■ Testo del documento:
************
“Gateway to Freedom”, Hart Plaza, Detroit – Foto Pixabay

Lo scorso anno un’emittente pubblica francese ha violentemente criticato il filosofo Pascal Bruckner, perché «bianco, maschio e vecchio». Pur essendo anch’io bianco, maschio e (più) vecchio non assumo la difesa d’ufficio dell’intellettuale francese che ha risposto da par suo con un libro: Un coupable presque parfait. In queste poche righe vorrei però commentare una delle presunte colpe dell’uomo bianco al quale (a torto) si addossa la responsabilità esclusiva della terribile piaga dello schiavismo. Purtroppo gli eccessi che sfociano nel fanatismo – molto diffuso oggigiorno – sono spesso figli dell’ignoranza. Ora, a proposito della schiavitù, ricordiamo come nell’antichità era la soluzione migliore per un popolo perdente in guerra, preferibile all’alternativa del venir impalati, squartati o crocefissi vivi. Ma venendo al Medioevo, non possiamo dimenticare che una delle attività più redditizie dei pirati saraceni nel Mediterraneo era l’arrembaggio di navi europee facendo schiavi i passeggeri. Anche più tardi tra il 1500 ed il 1700 gli ottomani con base ad Algeri, Tunisi, Tripoli e nel Marocco abbordavano navi e hanno fatto nel tempo – secondo lo storico Robert C. Davis – oltre un milione di schiavi. Gli abitanti delle coste italiane, spagnole e portoghesi erano terrorizzati dagli attacchi dei pirati. Nelle prigioni per gli schiavi di Algeri le condizioni di migliaia di detenuti erano orribili. Bruckner menziona la tesi di Tidiane N’Diaye, intellettuale africano e mussulmano, che parla di una tratta di schiavi africani ad opera dei conquistatori arabi in combutta con notabili africani (VII secolo) antecedente ai tempi dei «colonizzatori» europei. Il successivo traffico di schiavi africani verso l’America è abominevole, ma è inesatto storicamente considerarlo l’unico e dimenticare la complicità di capi e mediatori africani, come pure pensare che l’ignobile commercio sia stato iniziato solo allora dall’uomo bianco.
************
■ Consegna a:
Ripeti senza modifiche tutte le righe dell'elenco qui sotto, tralasciando le immagini.
Il testo e l'elenco provengono da fonti diverse.

■ Estratti dell'elenco:
************
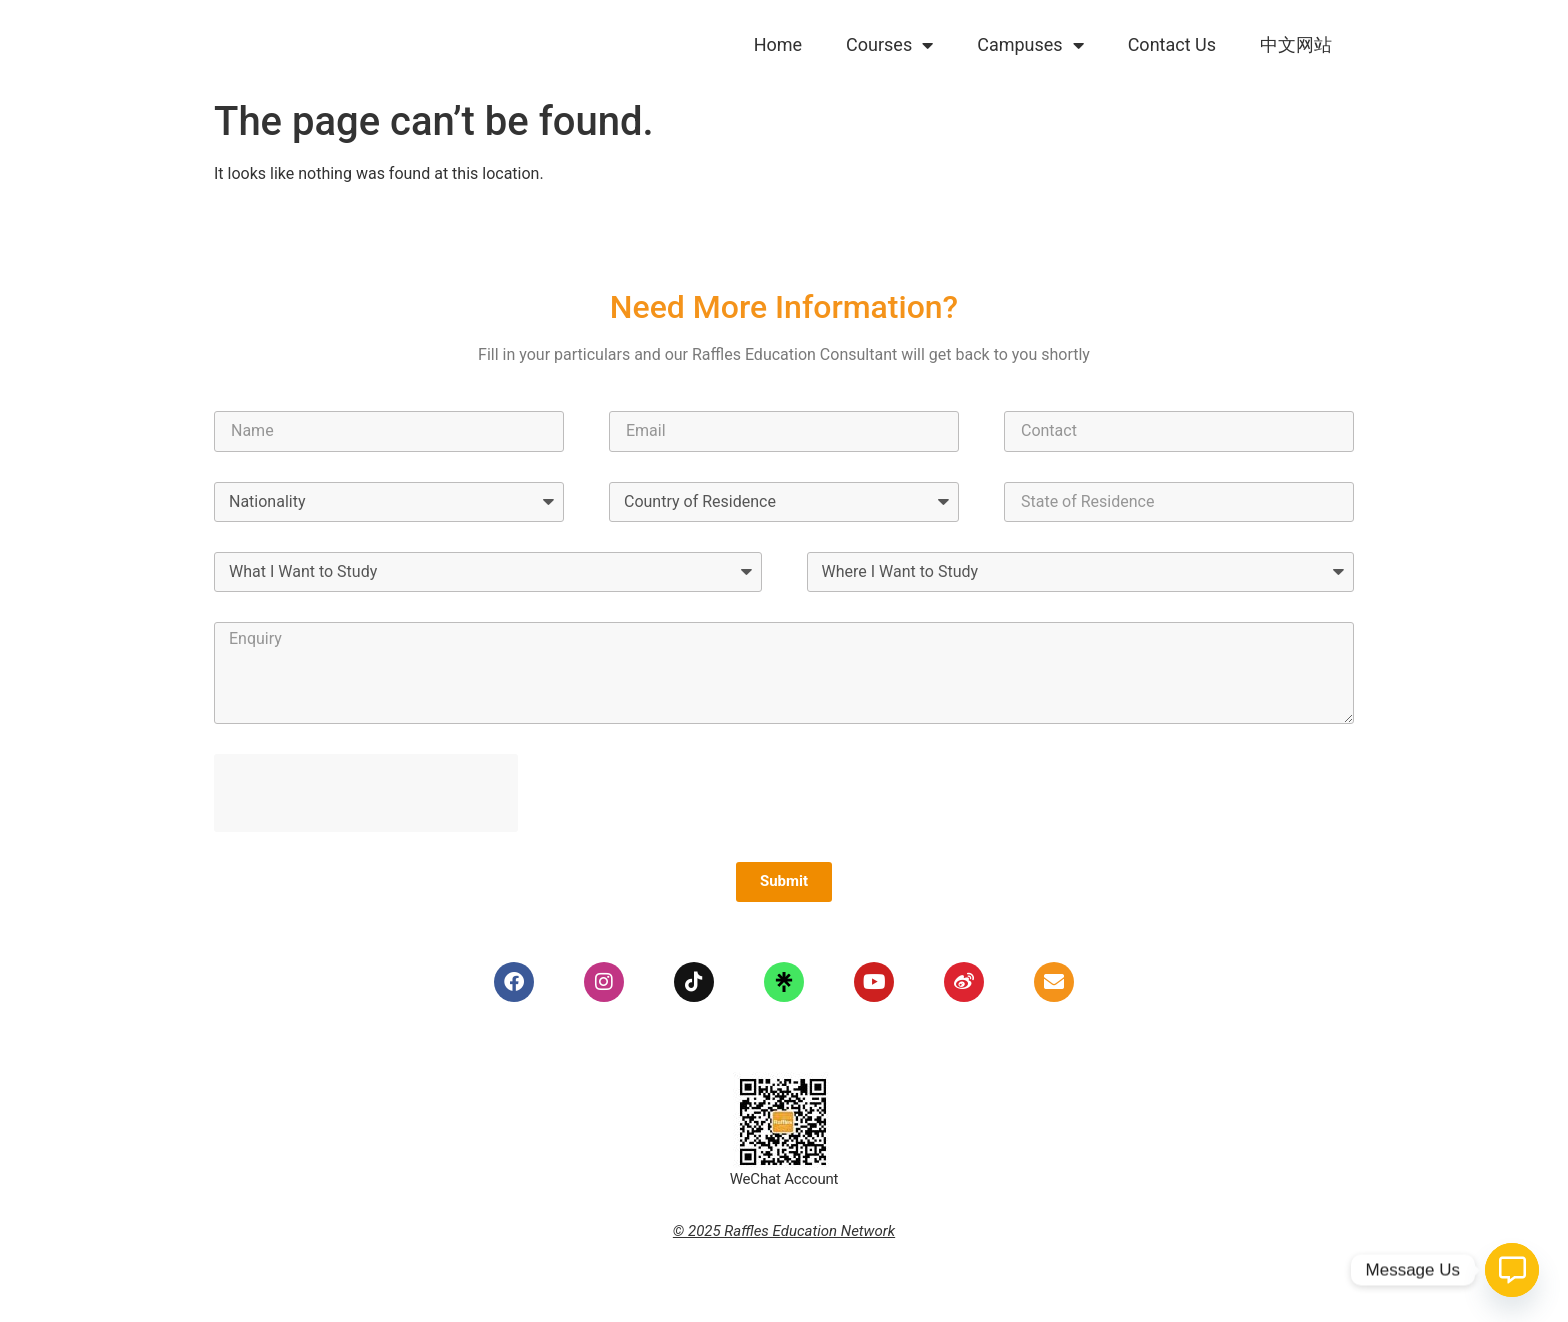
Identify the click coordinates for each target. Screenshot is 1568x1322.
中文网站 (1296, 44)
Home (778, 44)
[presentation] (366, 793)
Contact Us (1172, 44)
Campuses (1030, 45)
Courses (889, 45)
************
■ Consegna b:
Riprendi il testo sulla schiavitù e proseguilo dopo la sua ultima frase.

■ Risposta a:
Identify the click coordinates for each target. Screenshot is 1568x1322.
中文网站 (1296, 44)
Home (778, 44)
[presentation] (366, 793)
Contact Us (1172, 44)
Campuses (1030, 45)
Courses (889, 45)

■ Risposta b:
Per un completo giudizio è anche utile analizzare quando e in quali Stati è iniziata la campagna per abolire lo schiavismo. Quale primo Stato abbiamo il Portogallo nel 1761, Danimarca e Norvegia nel 1782, la Francia nel 1794 ma effettivamente nel 1815/1848, Inghilterra nel 1803. Negli USA al termine della Guerra di secessione (1865). Stati occidentali in anticipo sul mondo mussulmano con la Tunisia nel 1881 e la chiusura dell’ultimo mercato degli schiavi nel Marocco nel 1920. Ancora più tardi Yemen e Arabia Saudita (1962), Mauritania (1980) e infine Pakistan (1992) – vedi libro Bruckner. Queste date significano anche diverse sensibilità nei diversi continenti per il problema. Tutto ciò non vuol negare le dimensioni e l’importanza del traffico dall’Africa agli Stati Uniti, ma, ripetiamo, storicamente è scorretto voler addossare la responsabilità di pratiche schiaviste esclusivamente all’uomo bianco.

Essendo bianco, maschio e (molto) vecchio sono sospetto di interessi di parte, perciò cito una teste a difesa insospettabile: Ayaan Hirsi Ali, somala, donna, giovane e con genitori mussulmani. Raccomando vivamente a tutti di leggere la sua intervista sulla NZZ (Feuiletton del 21.11.2020) e mi limito a riprendere una sua affermazione: «Anche gli africani hanno schiavizzato altri africani (XVIII secolo) come pure hanno aiutato i mercanti di schiavi: razzismo e schiavismo sono tra le cose peggiori che l’uomo possa aver fatto ma non sono una specialità dell’Occidente».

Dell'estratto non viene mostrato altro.